Whether you receive this notice via email, text or telephone, you’re typically directed to a website that downloads malicious software onto your computer or requests that you provide personal information, which the scammer will use to steal from you.
Web links can be “masked” to look like your bank or credit card company’s website, but clicking it takes you to a completely different site. To thwart this, hover your cursor over the link to see the actual address you’ll be directed to.
Stick to this simple rule: Never click on a link in an email or reply to an unsolicited message with personal information. Call the company or go directly to its website by typing the address into the browser bar yourself.
* “Click here for your chance to win!”
Now that so many of us frequent Facebook, it’s no surprise scam artists have started targeting our social networking activities. Common bait is the posting on a friend’s page with these enticing words: “I just signed up to win an iPad 2. Click here for your chance to win!” Click the link and you’ll be prompted to allow access to your Facebook account and personal information before being “entered into the contest.” The result? You end up with lots of spam and your personal data compromised or sold.
Pinterest, a hugely popular “shareable scrapbook” linked to Facebook, allows people to “pin” pictures to their boards that automatically link to outside websites. Beware of those encouraging you to “re-pin” for a reward, often a gift certificate to your favorite store. Provide your information to claim the nonexistent prize and, as with the iPad contest example, you expose yourself to data mining.
* “Oops, I overpaid you.”
Many buyers and sellers already know not to enter into an online transaction that requires an advance fee, or send a high-dollar item to a potential buyer without payment in escrow. One sneakier trick is the “overpayment” scam. A buyer makes a strong offer, and then sends you a check for more than the price you agreed upon. “Oops, do you mind wiring me the difference?” You wire the cash, his check bounces, and he disappears with your money.
* “You’re pre-approved.”
Then there’s the pre-approved credit card offer that requires a “small transaction fee” to process your application. You send money and never hear from the company again. Bottom line: Don’t provide information or payment in response to any unsolicited email, pop-up ad, Web contact or phone call.
* “Hi, this is Microsoft.”
A scam that takes advantage of concerns about viruses and spyware is becoming more common.
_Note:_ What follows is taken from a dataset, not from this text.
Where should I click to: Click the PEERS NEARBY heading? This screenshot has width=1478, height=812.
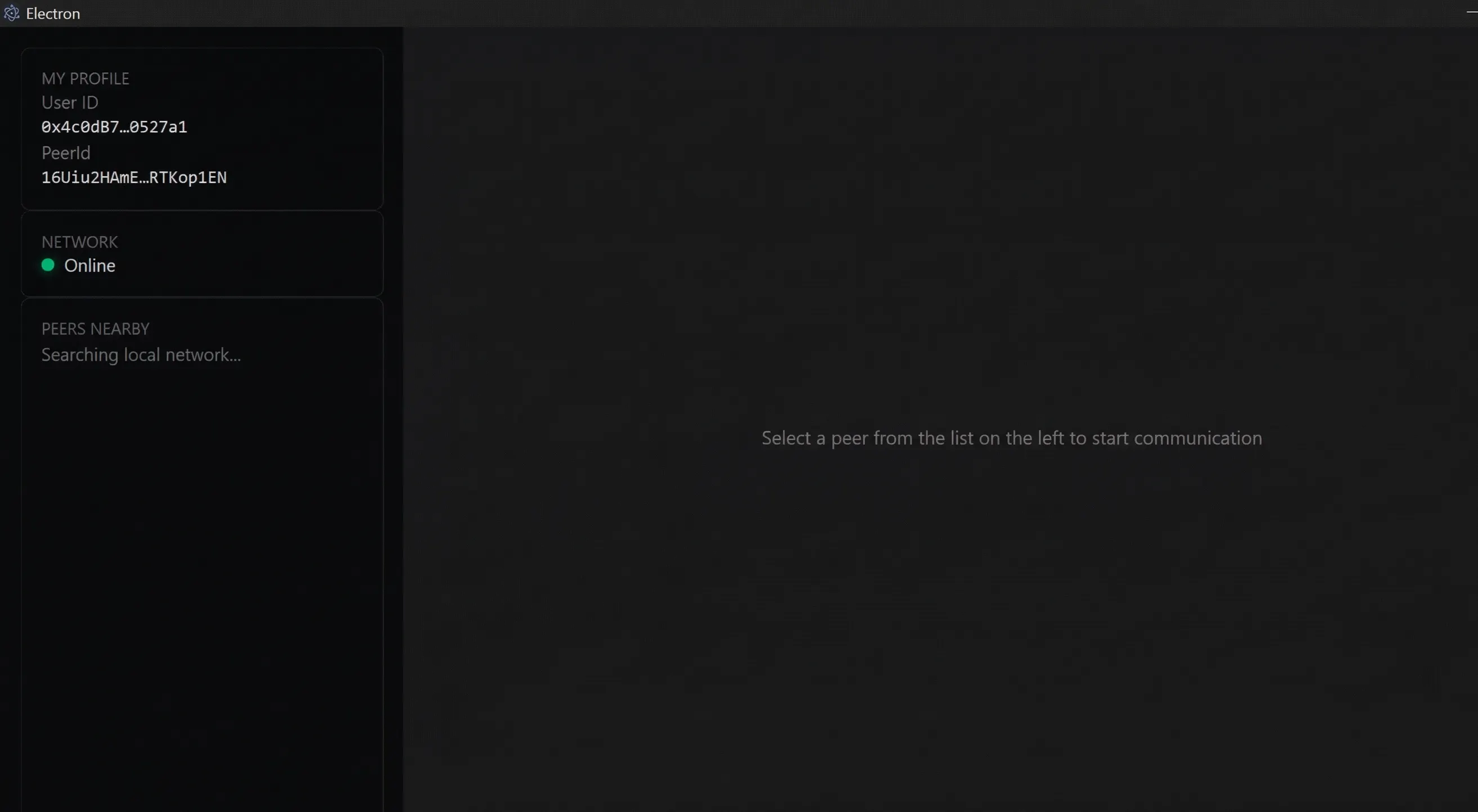95,329
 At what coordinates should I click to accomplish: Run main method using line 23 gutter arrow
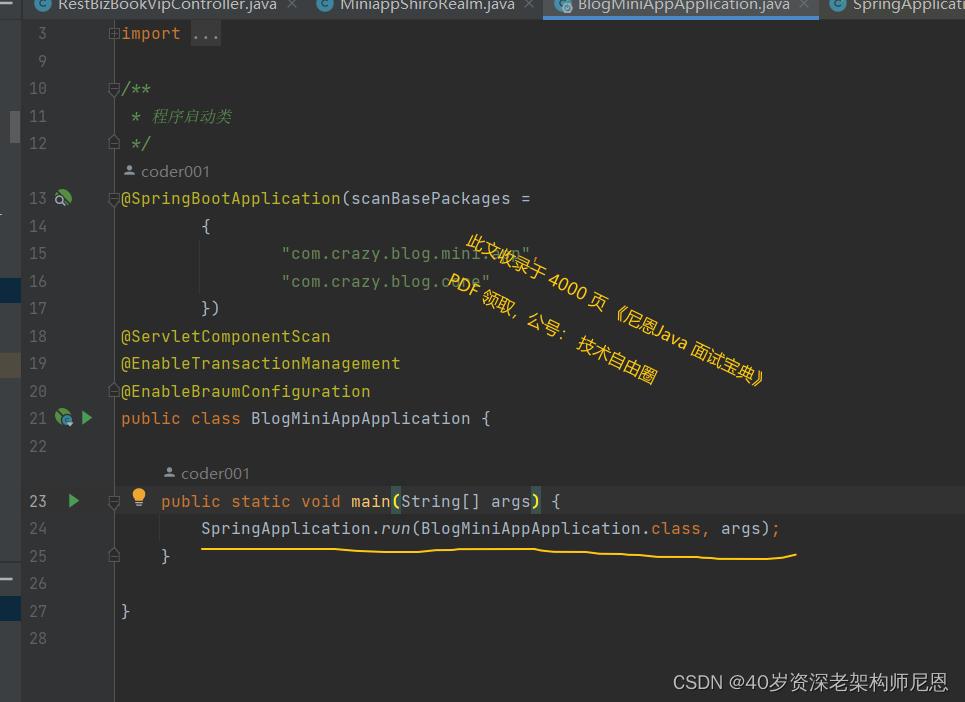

You get a phone call out of the blue. The caller says she’s from Microsoft and an infection has been detected on your system. She can remove the virus if you’ll give her remote access to your PC and pay a small fee. While most PC users would know better than to click a pop-up ad with a similar message, the telemarketer can be quite convincing.
For the record, Microsoft will never contact you to say there’s a problem with your PC. The same goes for Dell, HP, Norton, etc. Don’t trust anyone who tells you they’ve discovered a problem with your PC, sight unseen, and then asks you to pay for repair. Hang up and, if you think there might be a legitimate problem, call your computer service company. And contact the Internet Crime Complaint Center (www.ic3.gov), a partnership of the FBI and the National White Collar Crime Center.